### Check your understanding
1: In the article about the White Coats for Black Lives demonstration, how long did the healthcare workers kneel in silence?
2: Pick up the article about the healthcare workers' demonstration at Franklin Field right after its final sentence and keep writing it.

### Extract provided
/---

As demonstrators continue to fill the streets of Philadelphia and major cities across the nation, hundreds of healthcare workers gathered at Franklin Field on Friday to honor George Floyd and protest against racial inequality in the U.S. healthcare system.
The demonstration, called 'White Coats for Black Lives,' was organized by Michal Elovitz, the Vice Chair of Translational Research at Penn Medicine. Elovitz and Florencia Polite, the Chief of General Obstetrics and Gynecology at Penn Medicine, offered short remarks in front of the large group of healthcare workers before they knelt in silence for eight minutes and 46 seconds — the amount of time Derek Chauvin, a white Minneapolis police officer, knelt on Floyd’s neck.
Elovitz said that the event was put together in 48 hours after she felt that there was not enough response from Penn Medicine and the national healthcare community.
“We take care of an underserved and racially diverse population, and we need to check our implicit, our unconscious, and our conscience bias, and we need to do better by them,” Elovitz said.
Staff members of the Hospital of the University of Pennsylvania, the Children’s Hospital of Philadelphia, and other local medical facilities walked out of their shifts on June 5 and arrived at Franklin Field by the hundreds.
Franklin Field, which has been closed along with the majority of Penn's facilities due to the COVID-19 pandemic, reopened specially for the event so that all of the healthcare workers could safely participate in the demonstration before returning to work. Many workers left Franklin Field with their arms raised, chanting, “Hands up, don’t shoot!”
“We are going to be uncomfortable," Polite said in her speech prior to the kneeling demonstration. "Our knees are going to hurt, and that is the point. We have been comfortable for far too long.”

\---

### Data for review
/---

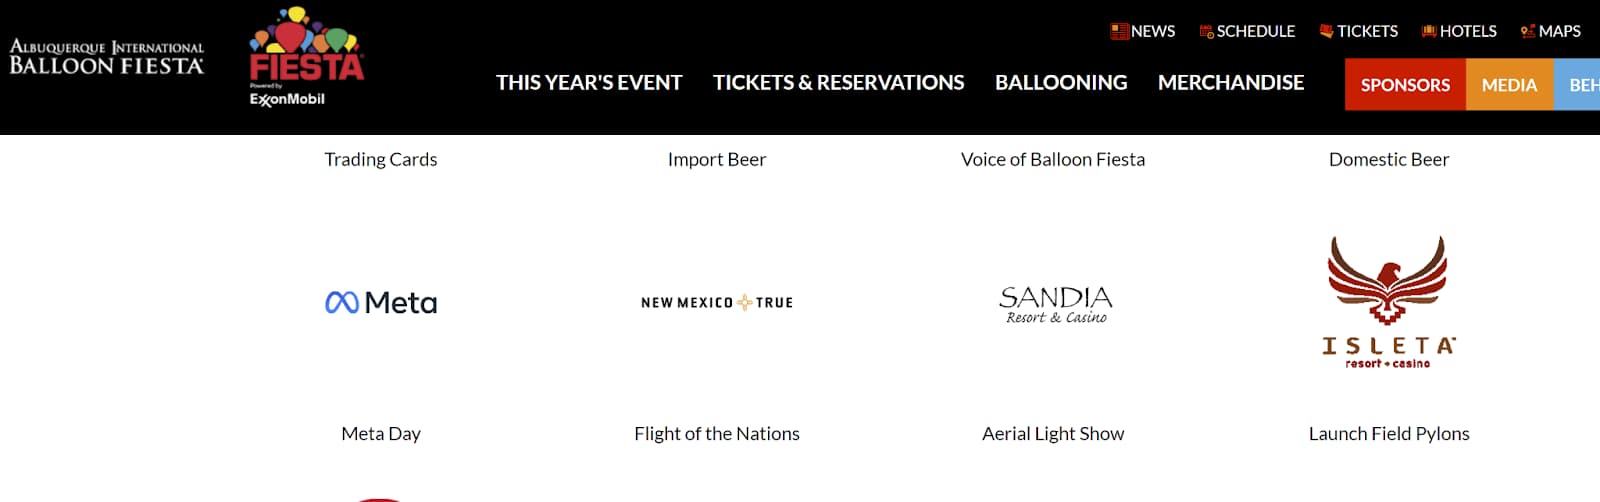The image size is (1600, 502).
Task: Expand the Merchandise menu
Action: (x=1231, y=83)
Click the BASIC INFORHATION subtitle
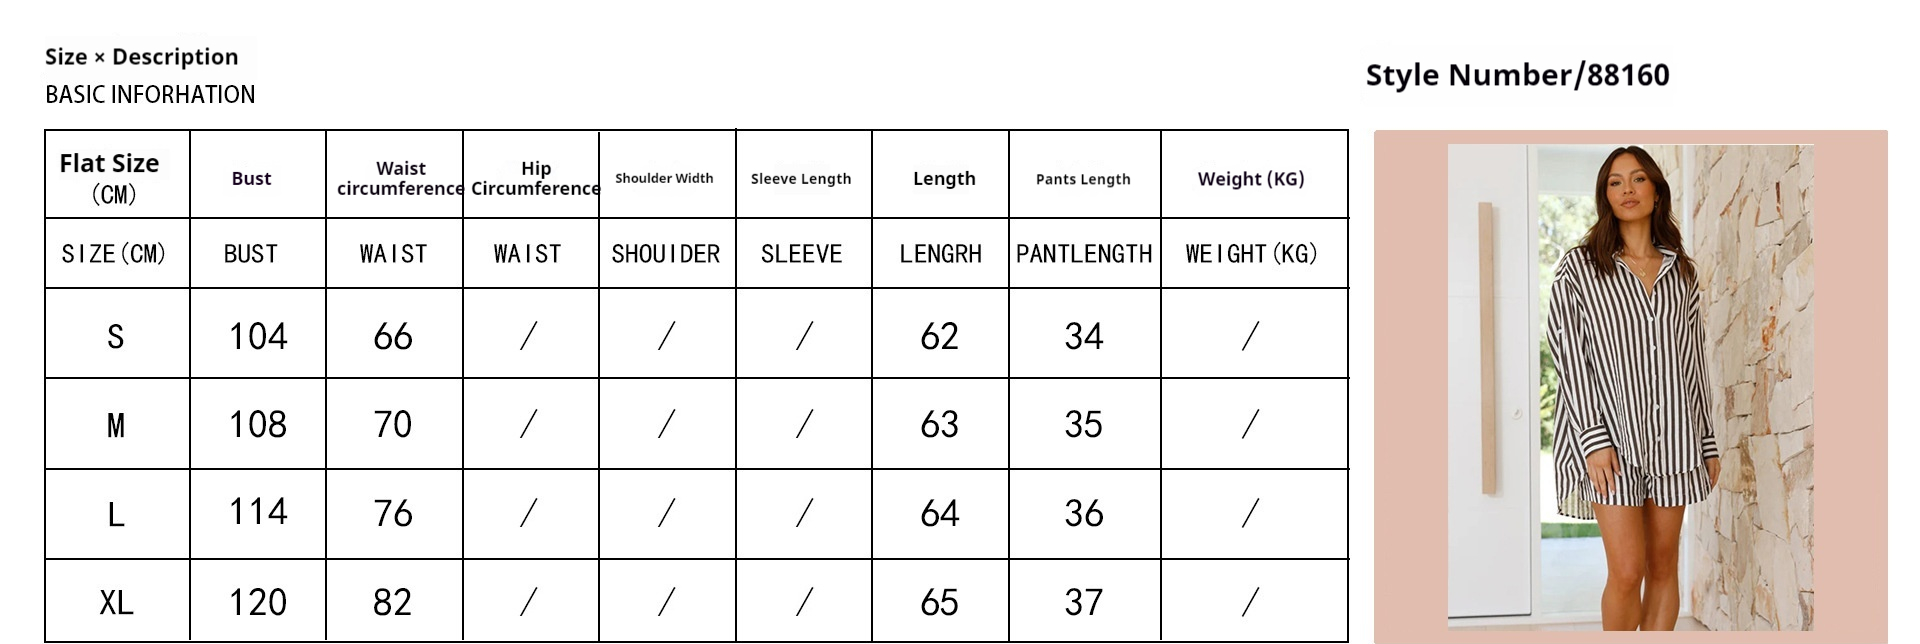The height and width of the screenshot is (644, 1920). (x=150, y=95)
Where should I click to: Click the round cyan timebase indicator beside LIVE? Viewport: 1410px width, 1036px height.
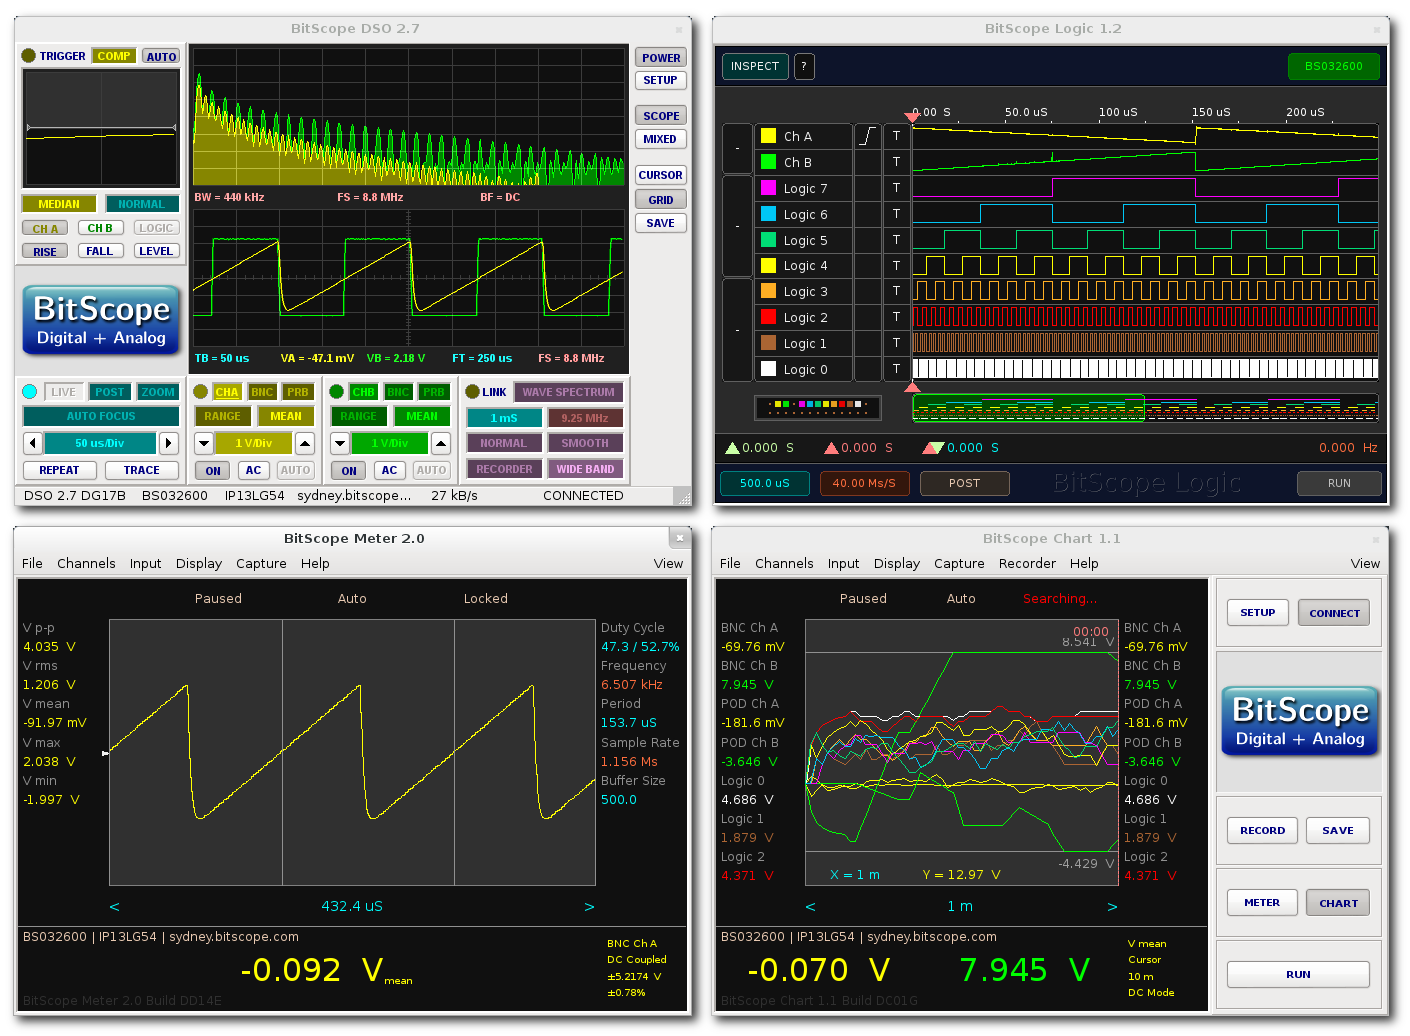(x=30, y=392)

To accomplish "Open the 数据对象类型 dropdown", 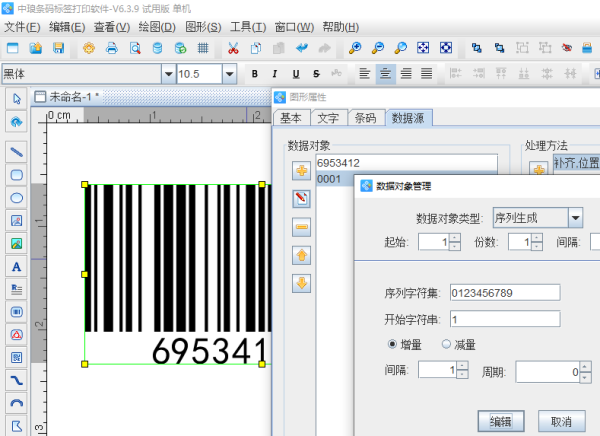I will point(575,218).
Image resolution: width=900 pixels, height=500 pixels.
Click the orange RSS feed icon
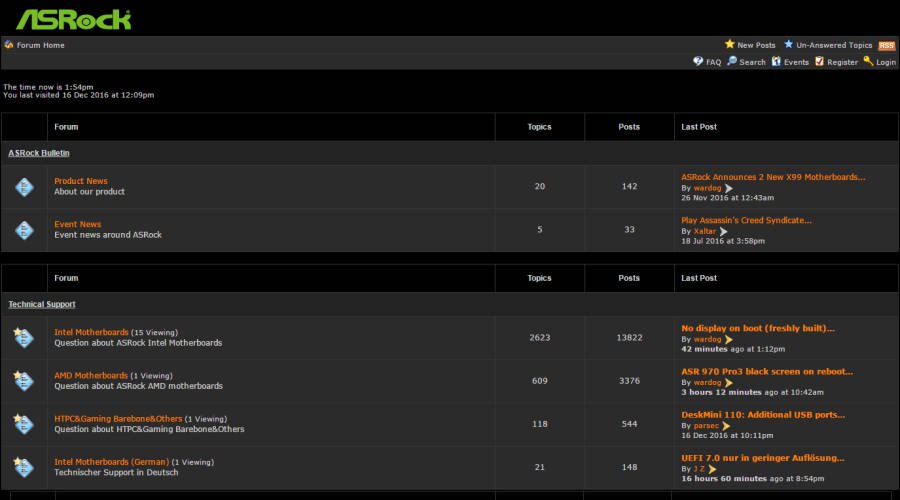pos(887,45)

\---

### Answers per task
1: Eight minutes and 46 seconds.

2:
The 'White Coats for Black Lives' demonstration occurred at the intersection of a global health pandemic and nationwide protests for systematic justice, in response to the murder of Floyd, which have put a unique spotlight on racial inequities in the U.S. healthcare system.
According to Philadelphia data, African-Americans represent 45.9 percent of coronavirus cases and 50.5 percent of deaths in the city, by far the largest percentage of all racial groups in the city. Polite was quick to acknowledge the intersection of COVID-19 and racial inequality.
“Systemic racism is a problem that’s always been here, right now we’re just dealing with the acute-on-chronic,” Polite said. “It’s been a rough 14 weeks with COVID, it’s been a rough 400 years for black people, and it’s been a really rough one week.”
Members of the Penn Medicine community, including third-year pathology resident Jenna Reece, said the demonstration was a clear and easy chance to speak out against the racial inequities that have plagued the healthcare system for years, as well as an opportunity to help push for change.